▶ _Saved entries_

——

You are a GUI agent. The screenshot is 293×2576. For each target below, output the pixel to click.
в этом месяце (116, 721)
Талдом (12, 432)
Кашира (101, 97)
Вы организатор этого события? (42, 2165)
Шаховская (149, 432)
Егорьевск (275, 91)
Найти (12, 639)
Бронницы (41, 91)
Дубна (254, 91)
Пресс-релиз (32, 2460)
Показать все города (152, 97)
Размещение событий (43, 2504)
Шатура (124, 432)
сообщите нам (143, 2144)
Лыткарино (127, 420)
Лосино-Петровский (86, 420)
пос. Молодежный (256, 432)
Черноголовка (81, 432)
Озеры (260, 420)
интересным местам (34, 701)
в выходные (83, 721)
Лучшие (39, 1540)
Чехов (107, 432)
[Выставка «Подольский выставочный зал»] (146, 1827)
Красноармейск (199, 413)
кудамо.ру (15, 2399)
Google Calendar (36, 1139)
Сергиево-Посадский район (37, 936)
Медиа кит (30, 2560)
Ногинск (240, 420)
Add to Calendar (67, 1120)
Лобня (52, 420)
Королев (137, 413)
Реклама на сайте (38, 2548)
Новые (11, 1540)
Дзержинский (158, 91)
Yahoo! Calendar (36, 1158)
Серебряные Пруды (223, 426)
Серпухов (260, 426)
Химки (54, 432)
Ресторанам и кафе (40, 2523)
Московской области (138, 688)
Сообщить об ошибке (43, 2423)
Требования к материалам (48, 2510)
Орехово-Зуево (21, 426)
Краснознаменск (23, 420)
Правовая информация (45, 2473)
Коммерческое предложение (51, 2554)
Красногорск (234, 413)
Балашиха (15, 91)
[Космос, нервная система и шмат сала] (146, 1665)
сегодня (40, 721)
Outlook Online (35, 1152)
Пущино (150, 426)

——

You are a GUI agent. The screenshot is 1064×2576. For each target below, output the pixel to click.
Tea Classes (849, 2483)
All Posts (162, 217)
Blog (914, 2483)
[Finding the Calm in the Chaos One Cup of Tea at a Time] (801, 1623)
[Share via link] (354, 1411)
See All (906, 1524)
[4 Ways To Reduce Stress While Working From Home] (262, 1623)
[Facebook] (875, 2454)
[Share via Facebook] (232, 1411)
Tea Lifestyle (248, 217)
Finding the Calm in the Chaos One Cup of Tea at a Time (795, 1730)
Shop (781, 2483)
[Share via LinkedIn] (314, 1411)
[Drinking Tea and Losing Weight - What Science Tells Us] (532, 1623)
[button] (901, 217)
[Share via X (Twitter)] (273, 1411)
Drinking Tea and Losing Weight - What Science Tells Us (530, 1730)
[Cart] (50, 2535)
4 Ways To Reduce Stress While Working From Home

——

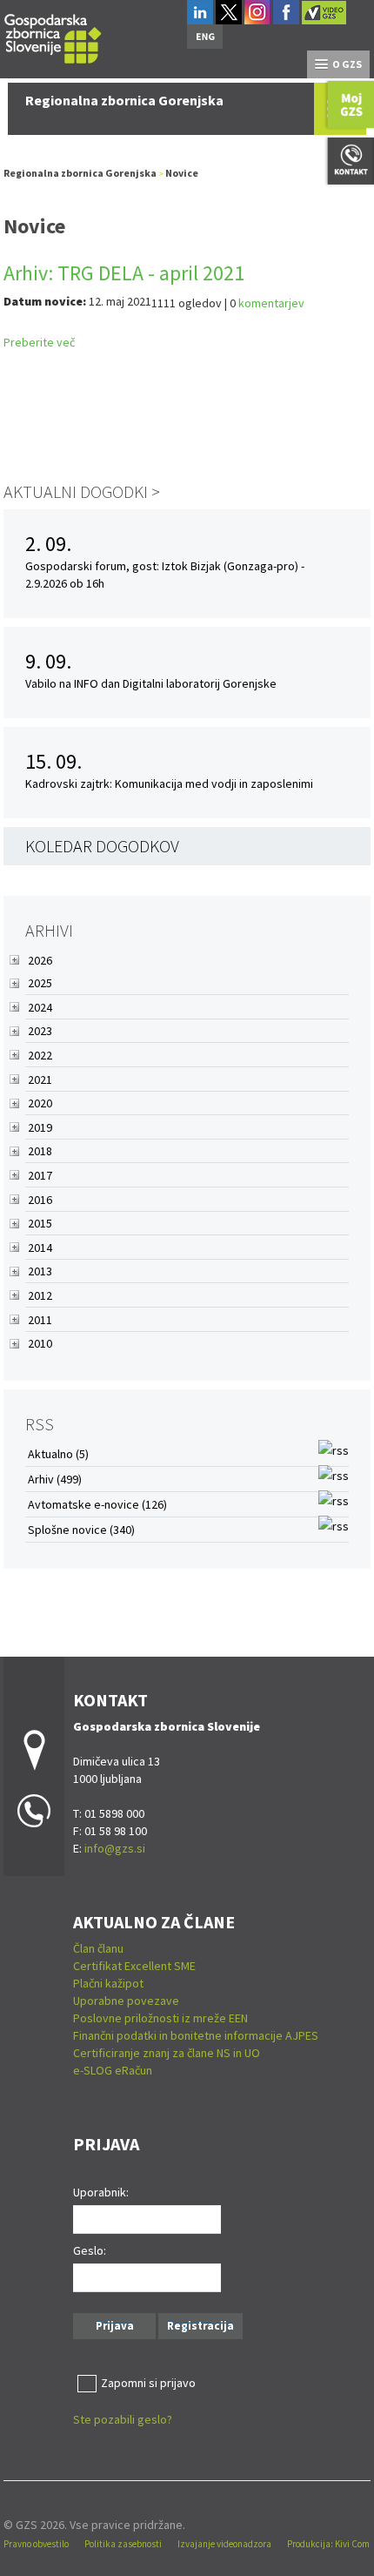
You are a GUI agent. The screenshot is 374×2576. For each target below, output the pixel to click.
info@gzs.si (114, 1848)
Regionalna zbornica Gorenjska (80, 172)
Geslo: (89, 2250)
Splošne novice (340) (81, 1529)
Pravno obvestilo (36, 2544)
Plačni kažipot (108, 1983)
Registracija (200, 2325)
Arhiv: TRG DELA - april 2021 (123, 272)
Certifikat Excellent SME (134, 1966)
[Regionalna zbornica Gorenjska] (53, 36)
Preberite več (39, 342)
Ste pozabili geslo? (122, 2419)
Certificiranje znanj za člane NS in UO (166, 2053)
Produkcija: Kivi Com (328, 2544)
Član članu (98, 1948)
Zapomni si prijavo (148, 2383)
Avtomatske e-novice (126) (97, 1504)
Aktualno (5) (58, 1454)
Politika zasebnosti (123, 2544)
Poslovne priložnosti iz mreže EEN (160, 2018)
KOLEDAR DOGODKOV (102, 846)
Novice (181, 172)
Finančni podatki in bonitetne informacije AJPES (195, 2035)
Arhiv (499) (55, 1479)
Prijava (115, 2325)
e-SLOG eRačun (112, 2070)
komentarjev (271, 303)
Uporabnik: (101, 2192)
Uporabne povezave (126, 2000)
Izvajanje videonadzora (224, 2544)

——

▶ _WHAT YOU HAVE TO DO_
Working through the records above, copy each line in which "Science" is found.

▶ _EXPECTED ANSWER_
[Drinking Tea and Losing Weight - What Science Tells Us] (532, 1623)
Drinking Tea and Losing Weight - What Science Tells Us (530, 1730)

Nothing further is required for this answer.